Quant à Élisabeth Lévy, critique incorruptible du « politiquement correct », elle s’en prend aux raisonnements « démagogiques » consistant à réclamer une taxation du capital pour financer les retraites. Il faut en effet arrêter « de faire croire aux gens qu’en faisant payer les riches on va sortir le pays de tous ses problèmes. […] Arrêtons de dire [mais qui dit cela, dans les grands médias ou ailleurs ?] que les problèmes de la France c’est parce qu’il y a des gens riches. Vraiment arrêtons ! C’est irresponsable ) ».

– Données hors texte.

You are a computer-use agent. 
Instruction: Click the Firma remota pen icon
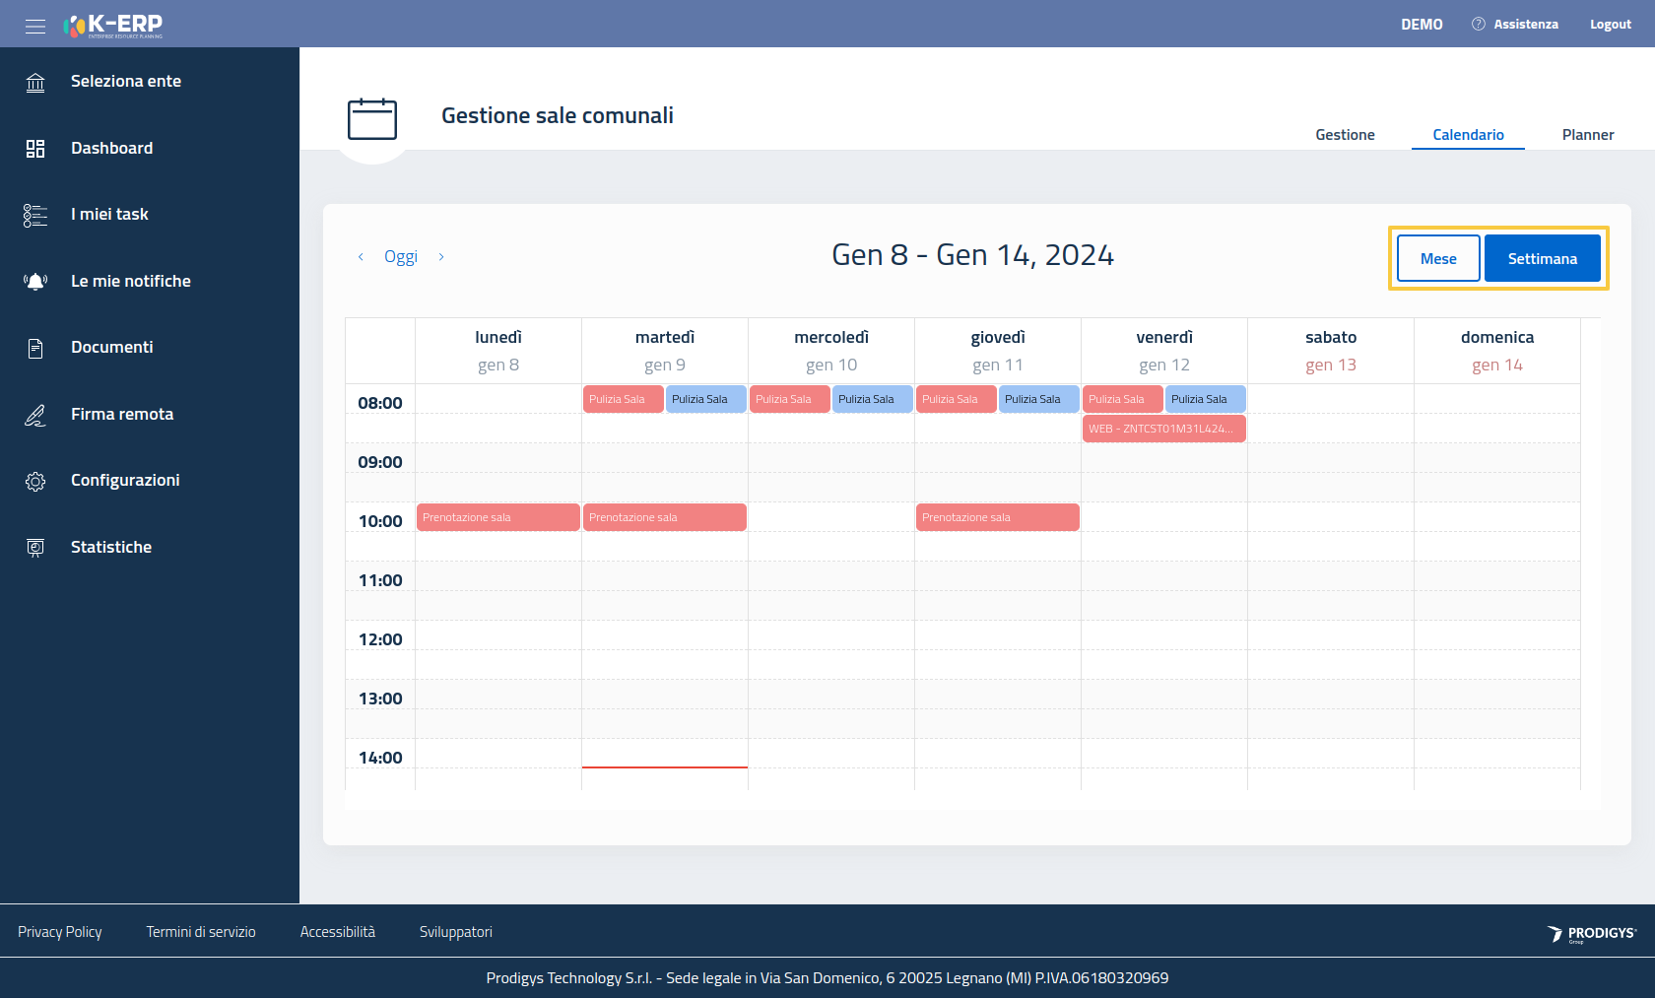(35, 415)
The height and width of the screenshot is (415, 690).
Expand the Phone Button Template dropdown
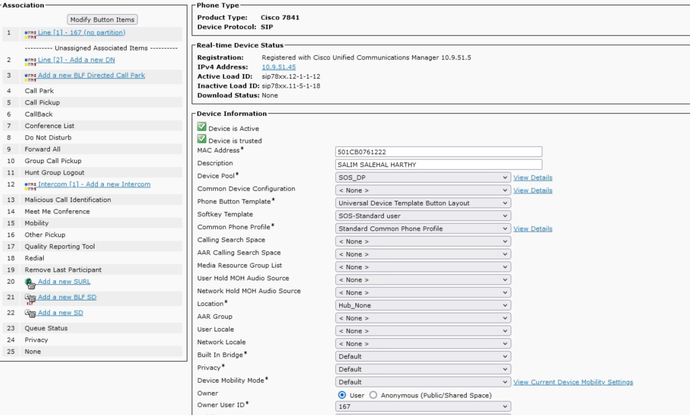(423, 203)
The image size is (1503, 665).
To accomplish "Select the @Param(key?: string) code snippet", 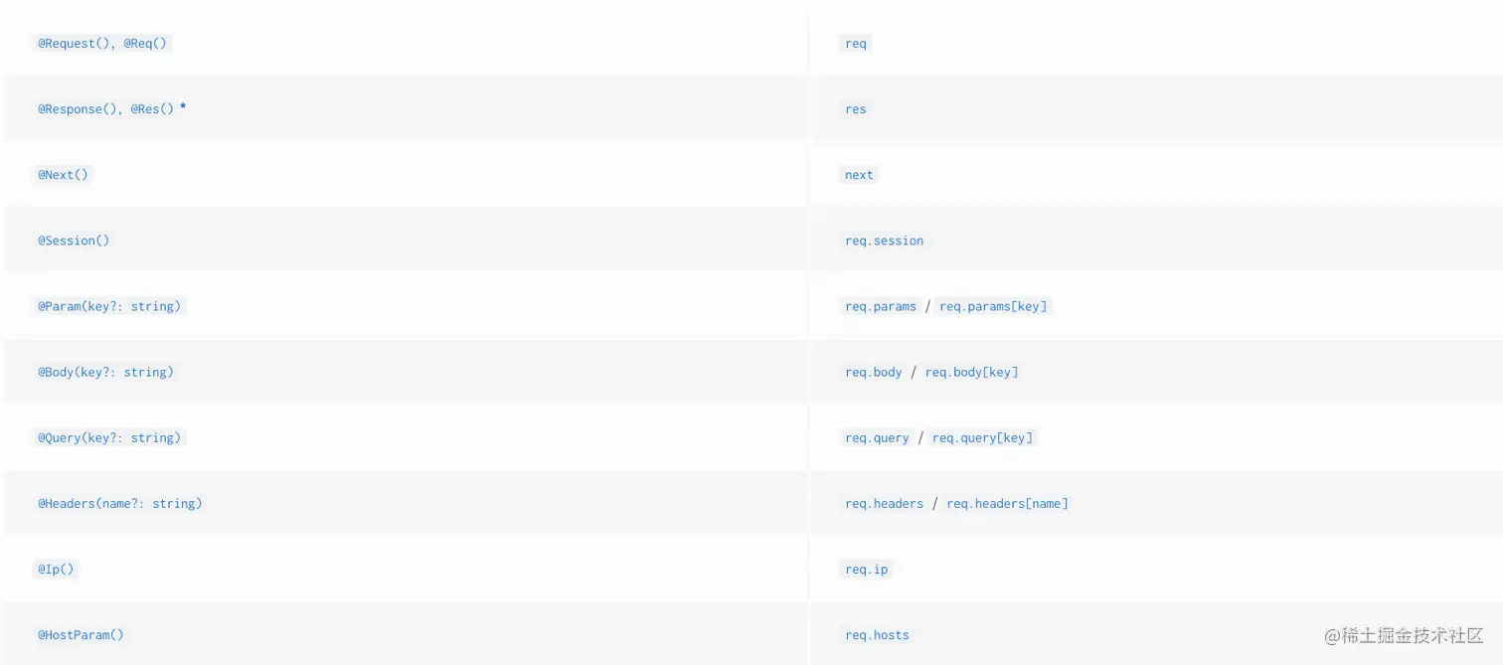I will 109,306.
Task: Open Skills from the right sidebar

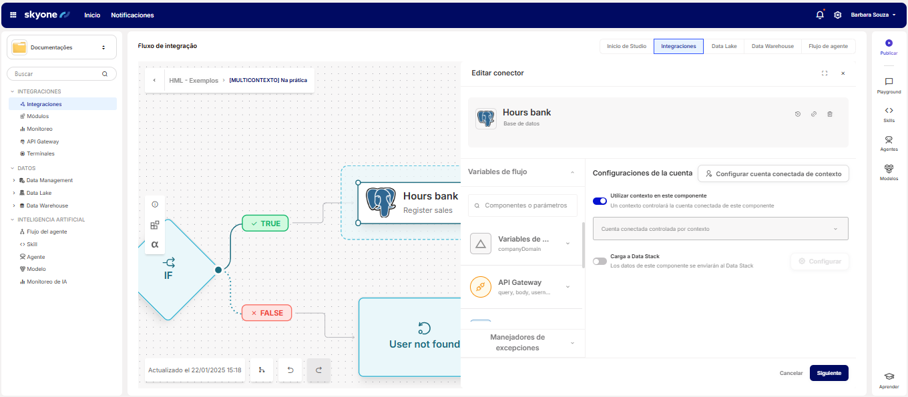Action: tap(889, 111)
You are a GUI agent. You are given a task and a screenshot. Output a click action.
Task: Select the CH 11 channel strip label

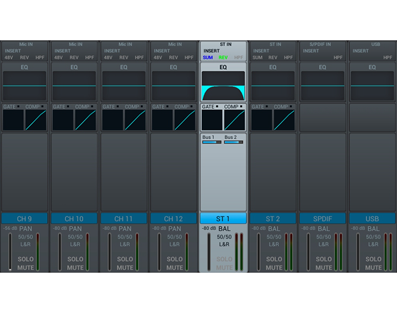(124, 219)
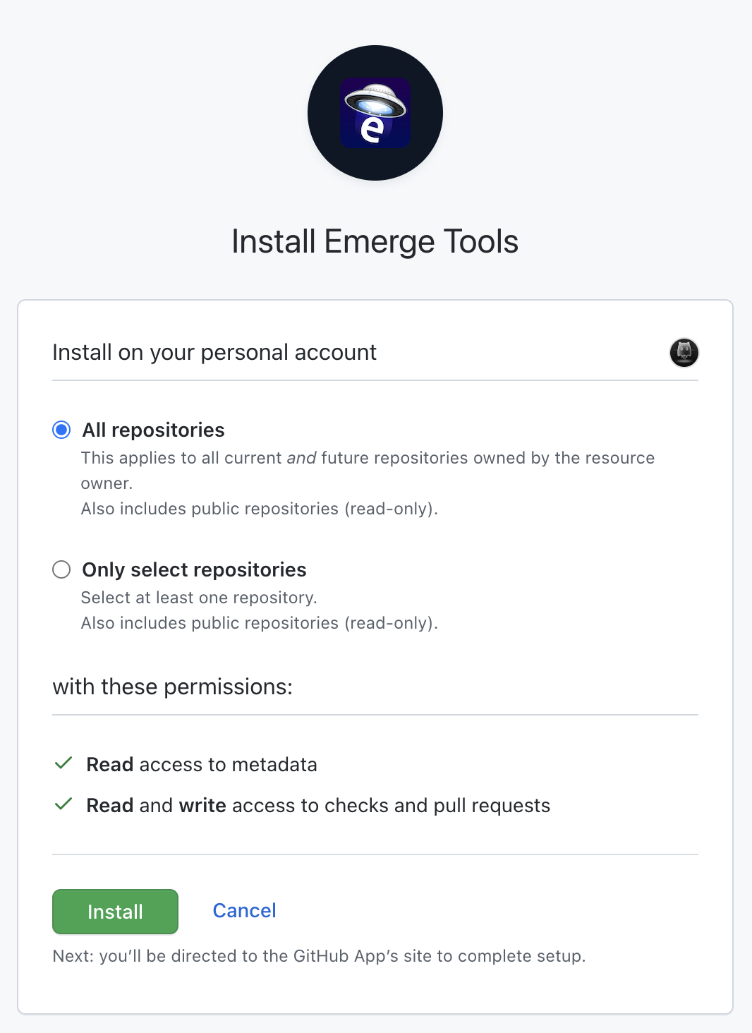This screenshot has width=752, height=1033.
Task: Click the "with these permissions:" heading
Action: (x=172, y=687)
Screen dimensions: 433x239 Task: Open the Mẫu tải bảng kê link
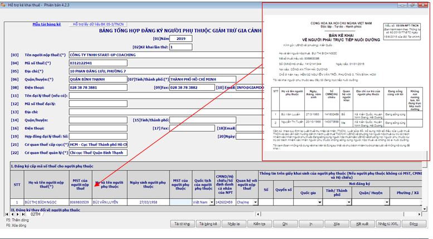click(47, 25)
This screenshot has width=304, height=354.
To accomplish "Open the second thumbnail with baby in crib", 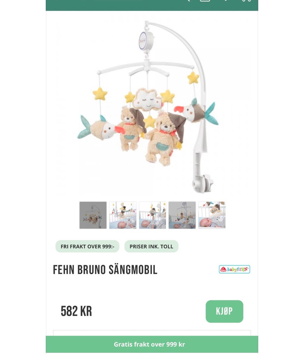I will point(123,215).
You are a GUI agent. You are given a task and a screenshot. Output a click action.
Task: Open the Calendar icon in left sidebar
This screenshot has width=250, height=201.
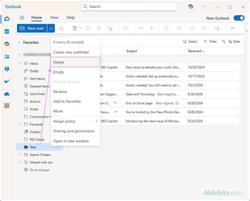(x=7, y=32)
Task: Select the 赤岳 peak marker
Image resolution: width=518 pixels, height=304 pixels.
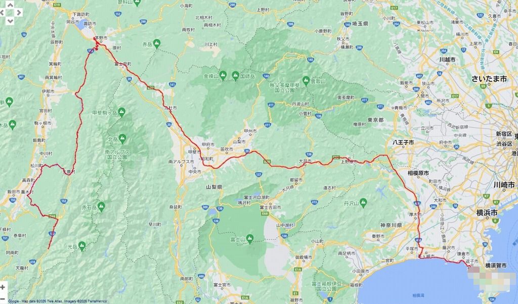Action: [x=157, y=44]
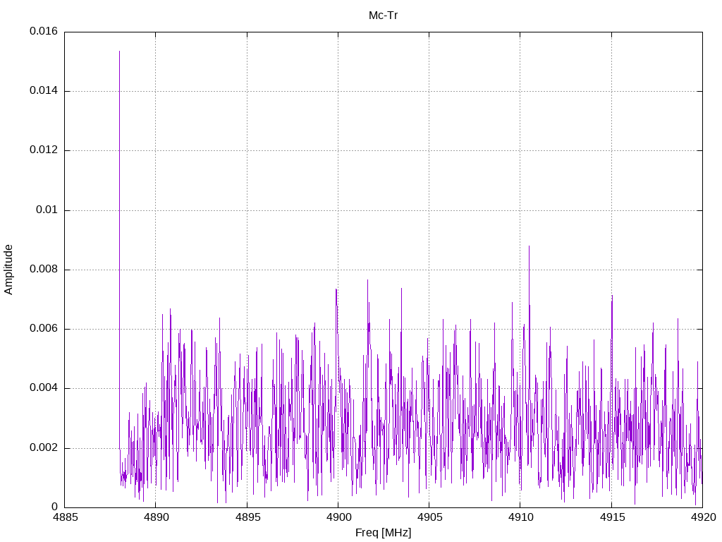Click the Amplitude axis label
This screenshot has width=722, height=542.
tap(8, 270)
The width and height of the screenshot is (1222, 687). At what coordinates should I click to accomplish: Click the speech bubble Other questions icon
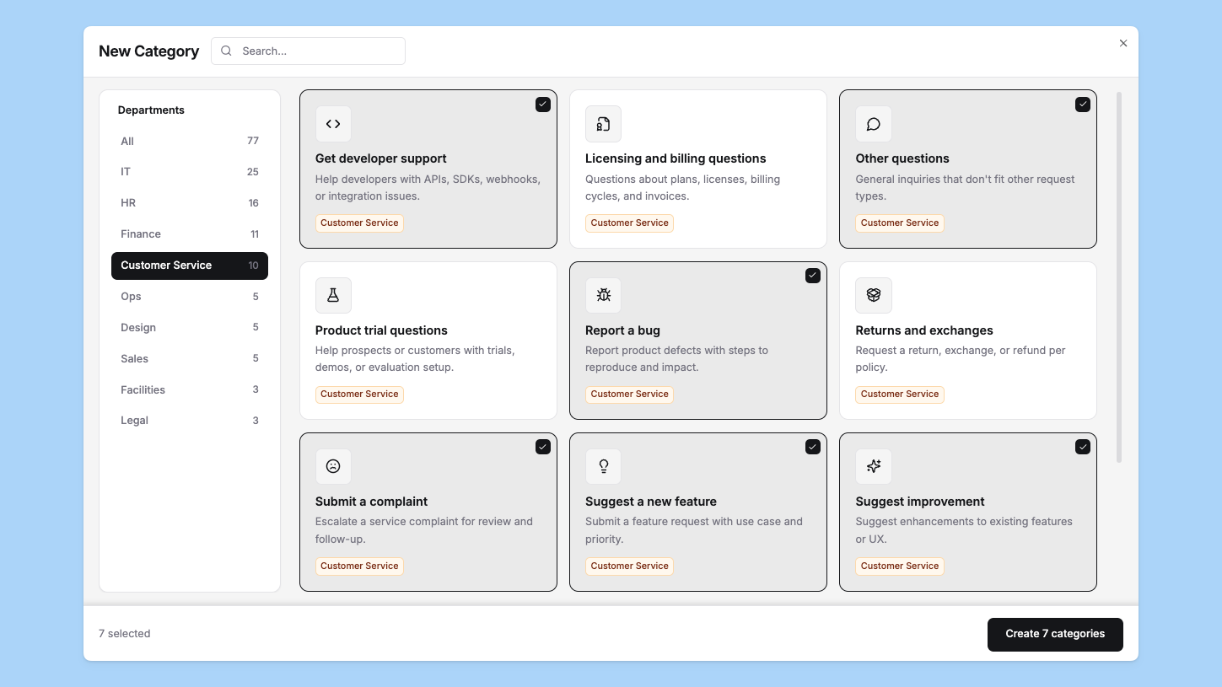pos(873,124)
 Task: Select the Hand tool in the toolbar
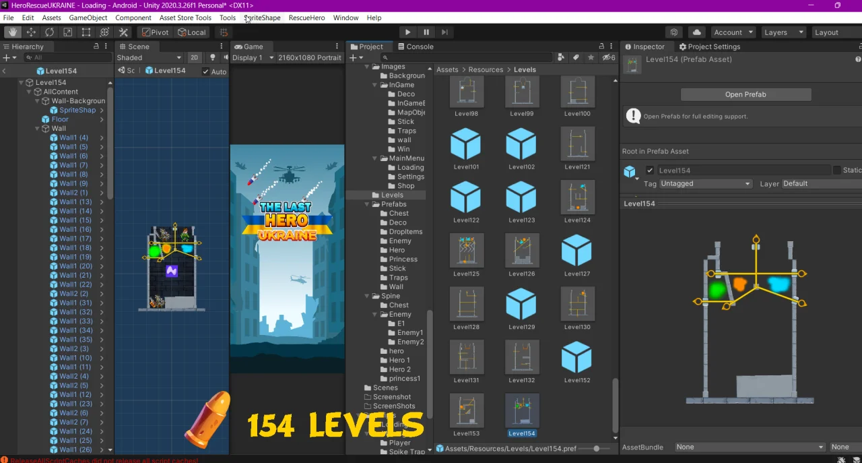coord(13,32)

On pourrait, sans plaisir et sans fin, multiplier ce genre d’exemples. Quand les propos ne sont pas d’une banalité affligeante, sous couvert d’audace, ils s’appliquent à répéter les présentations et arguments biaisés, voire les contre-vérités qui, inlassablement répétés depuis des mois par les médias dominants (pour ne pas dire depuis des années), ont fini par acquérir un statut d’évidences. Qui pourrait nier le rôle néfaste de celles-ci surtout quand on présente leur ressassement ad nauseam sous le nom ronflant de « débat » ?
Un Collectif d’Acrimed
Notes
[1] Dans des termes qu’il faut lire pour saisir tout le sel de la réaction de Schönberg : « Non, non. À une époque quand les retraites ont été crées en 1946, puisqu’avant 1946 tous les salariés n’avaient pas le droit à une retraite, l’âge moyen d’espérance de vie était de 63 et 69 ans pour les femmes et 63 ans pour les hommes et la retraite à 65 ans. Donc personne ne se posait la question de savoir si c’était juste de partir à 65 ans quand on avait une espérance de vie de 63 ans. Aujourd’hui, il y a un retour des choses, les choses évoluent, les gens vivent mieux dans la société, vivent plus longtemps. Peut-être il faut se poser une question : est-ce qu’il n’est pas bien d’avoir des personnes peut-être plus jeunes mais qui peuvent être utilisées autrement, qui peuvent servir la société autrement et qui peuvent aussi profiter de la vie autrement que dans un cadre de travail ».
[3] « Pourquoi ? Parce que je pense qu’on est en train de se planter totalement sur la conception qu’on a du travail, et que finalement ceux qui sont contre la réforme des retraites et ceux qui sont pour ont la même conception ; à savoir une conception fondée sur soit une pénibilité due au fait que le travail est une tripalium, c’est-à-dire une torture, soit le fait que c’est une performance, donc un apport de technologies nouvelles, donc que seuls les jeunes pourraient mettre en œuvre ces technologies ; or le travail c’est aussi une œuvre, c’est-à-dire quelque chose où l’on fait aussi valoir l’expérience. Plus on avance dans la vie professionnelle et plus on accumule une connaissance, mais ça nécessite qu’on reconnaisse les savoirs professionnels, ce qu’on ne sait pas faire ».